- TEXTO:
----
Meu caro colega advogado, se posso dar um conselho gratuito, opte sempre pela opção mais penosa e rápida. Leve sempre em conta a lei vigente no momento do marco inicial da contagem do prazo. Se o seu cliente foi citado (e o mandado foi juntado aos autos) um dia antes da entrada em vigor do novo Código, opte pelo prazo contínuo de quinze dias para recorrer e adote as fórmulas mais complexas – impugnação e reconvenção em separado. Nem mesmo o mais severo pai – ops! julgador – deixará de reconhecer o seu esforço e, em homenagem à instrumentalidade das formas,  admitirá o ato praticado, ainda que ostente diverso entendimento.  Esteja certo que pelo caminho encontrará mais chibata para lhe cortar o lombo do que mãos para acariciar a sua cabeleira.
----
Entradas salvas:
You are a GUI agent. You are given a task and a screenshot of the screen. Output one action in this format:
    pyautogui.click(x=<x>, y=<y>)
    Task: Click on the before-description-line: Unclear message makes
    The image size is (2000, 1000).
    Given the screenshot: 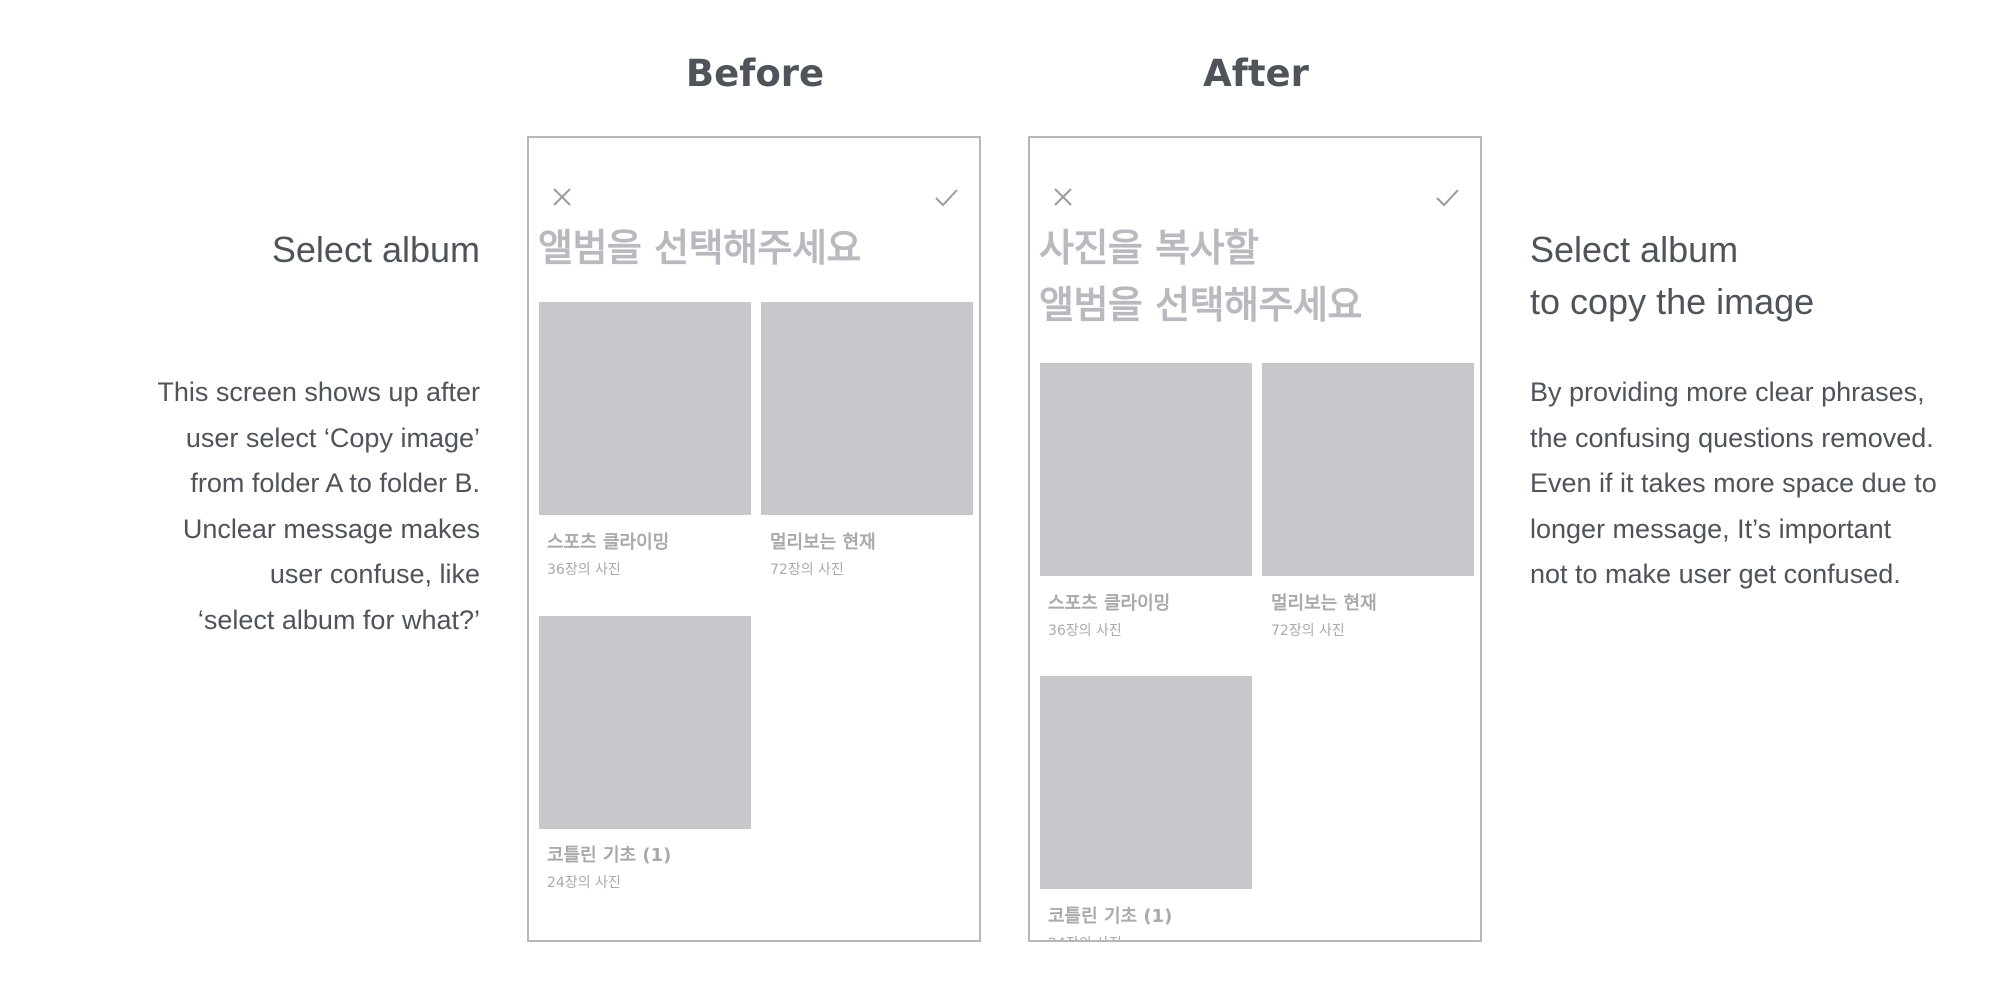 What is the action you would take?
    pyautogui.click(x=331, y=528)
----
- CONJUNTO DE TAREFAS:
1. Reproduza o trecho do texto sobre prazos processuais que começa nas palavras "Meu caro colega" e termina após as palavras "a sua cabeleira.".
2. Traduza para o inglês a seguinte frase do texto sobre prazos processuais: "Leve sempre em conta a lei vigente no momento do marco inicial da contagem do prazo."
3. Dê continuidade ao texto sobre prazos processuais a partir de sua última frase.
Os itens constituem material à parte, independente do texto.

- RESPOSTAS DO EXERCÍCIO:
1.
Meu caro colega advogado, se posso dar um conselho gratuito, opte sempre pela opção mais penosa e rápida. Leve sempre em conta a lei vigente no momento do marco inicial da contagem do prazo. Se o seu cliente foi citado (e o mandado foi juntado aos autos) um dia antes da entrada em vigor do novo Código, opte pelo prazo contínuo de quinze dias para recorrer e adote as fórmulas mais complexas – impugnação e reconvenção em separado. Nem mesmo o mais severo pai – ops! julgador – deixará de reconhecer o seu esforço e, em homenagem à instrumentalidade das formas,  admitirá o ato praticado, ainda que ostente diverso entendimento.  Esteja certo que pelo caminho encontrará mais chibata para lhe cortar o lombo do que mãos para acariciar a sua cabeleira.

2. Always take into account the law in force at the starting point of the deadline count.

3.
Que tenhamos todos uma boa sorte na travessia.


[1] Seguindo a regra do art. 1.045, o CPC/2015 entrará em vigor no dia 18/3/2016.
[2] Exceto os embargos de declaração, cujo prazo é de cinco dias, todos os demais prazos são de quinze dias.
[3] PONTES DE MIRANDA, Francisco Cavalcanti. Comentários ao Código de Processo Civil.Rio de Janeiro: Forense, 1978. T. XVII, p. 40-46.